Egyptian and German collaborators celebrated the publication of their latest book about Cairo’s informal areas on Wednesday at Goethe Institute’s downtown branch. Guests sat through two dreary hours of academic reading and discussion about the remarkable proceeding that went through creating a visual portrayal of life in informal Cairo.
The photographs enlivened a collection of English articles assembled by GTZ Egypt and the Egyptian-German Participatory Development Program in Urban Areas, titled “Cairo s Informal Areas, Between Urban Challenges and Hidden Potentials – Facts. Voices. Visions.
Informal areas are unplanned, unlicensed residential neighborhoods neglected by the government and lacking many of the most basic conditions for housing. There are over 50 such neighborhoods throughout Greater Cairo.
Four articles regarding slums around the world were read aloud at the event – a rather dull format considering the academic focus of the articles. “I just don’t feel it, announced one guest.
The discussion gathered steam, but the opening of the photo exhibit, of the same title, provided a necessary new perspective.
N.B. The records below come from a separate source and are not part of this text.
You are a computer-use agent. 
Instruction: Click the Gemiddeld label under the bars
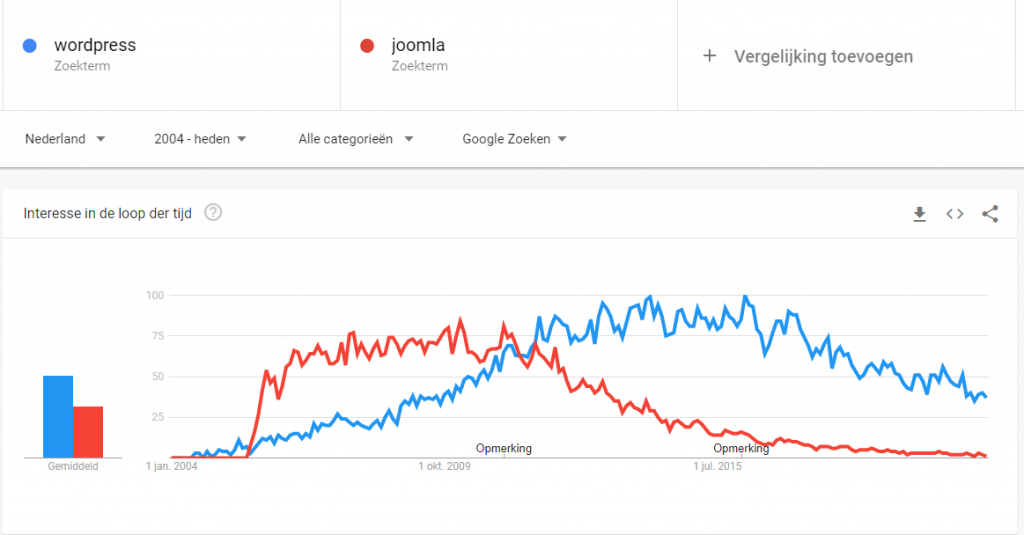[x=73, y=466]
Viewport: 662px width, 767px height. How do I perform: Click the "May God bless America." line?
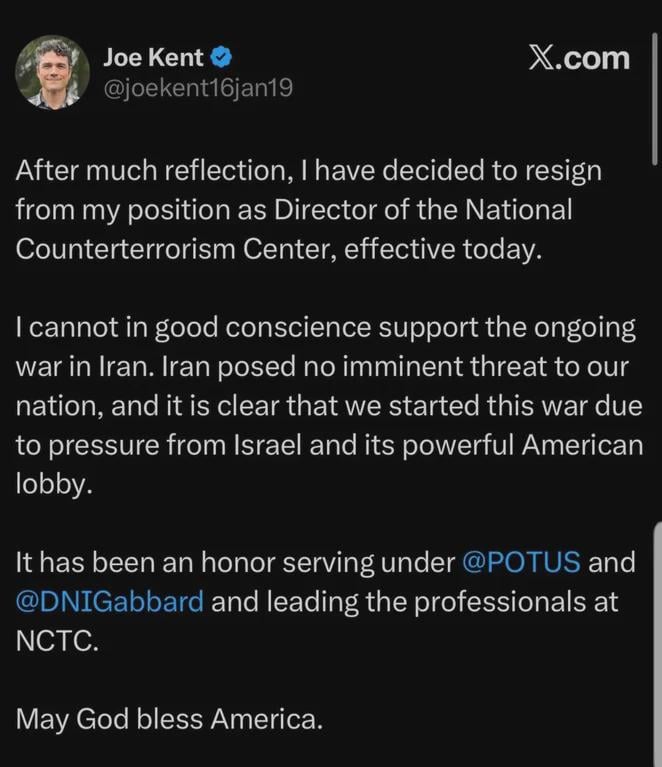(x=169, y=719)
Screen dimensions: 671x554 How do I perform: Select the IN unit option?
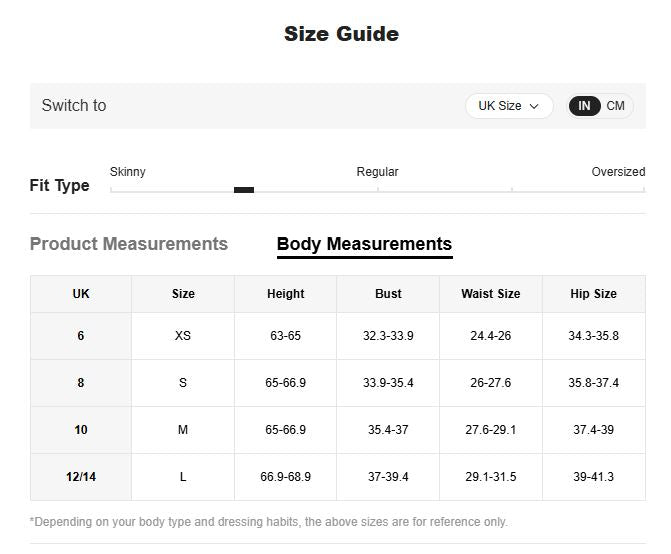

Photojournalist Claudia Wiens, who has spent over 10 years in Cairo, covered the city’s slums for the publication. Her photographs do not shock, but instead offer a tamed view into the lives of the residents. Smiles abound, to the surprise of the wine sipping visitor expecting to see the desperation of poverty.
But the viewer should need no reminder of the troubles of life in these neighborhoods – if they do, their next assignment is a reading from the book. Wiens has avoided the straightforward imagery of hardship, without losing touch with the struggle of life in the area. Her willingness to delve deeper into the community is evident throughout her work.
In one image, two women and two children stand together in an empty alley in the City of the Dead. The women smile, as if laughing at the idea of their photograph being taken in this most infamous of informal areas. But suffering is left for the viewer to presume – the street is clear of trash, the lighting is bright, and the image sharp.
In a similar photograph, a woman and her two children sit on a bed beside the stove. The peeling blue wall against the beige furnishings and sunlit window provide an artful background. Together with the contented expressions of the small family, the photograph gives the sense of a painted portrait that Wiens spent the afternoon working on inside their home – an apartment that Wiens later said was made up of that single room.
Indeed, Wiens’s work led her into the communities and homes of Cairenes across the city, where she said she was given the time and the freedom to find her images. Working with the publication to expose the hardships of informal areas, Wiens did not ignore the individual.
“I was trying to catch a little bit of the soul of the person, she said. “I think, I hope, I show them dignified.
She said she was happy to see several of her subjects attend the opening – as were the other guests at the reading, when the subjects spoke up and contributed their perspective to the monotone discussion.
The photographer’s images offer subtle meanings that in some cases can seem to border on boring. A photo of the Cairo skyline, for instance, could just as well fit on a postcard as in this exhibit.
“Informal Building has a different effect. Looking out on the skyline of the neighborhood of Boulaq Dakrour, there is no direct indication of poverty – but the subtlety in this image is powerful. Without a person in sight, the buildings appear void of humanity.
That is precisely the myth that “Facts. Voices. Visions. rejects.
“Cairo s Informal Areas, Between Urban Challenges and Hidden Potentials – Facts. Voices. Visions runs until July 20 at Goethe Institute’s downtown branch.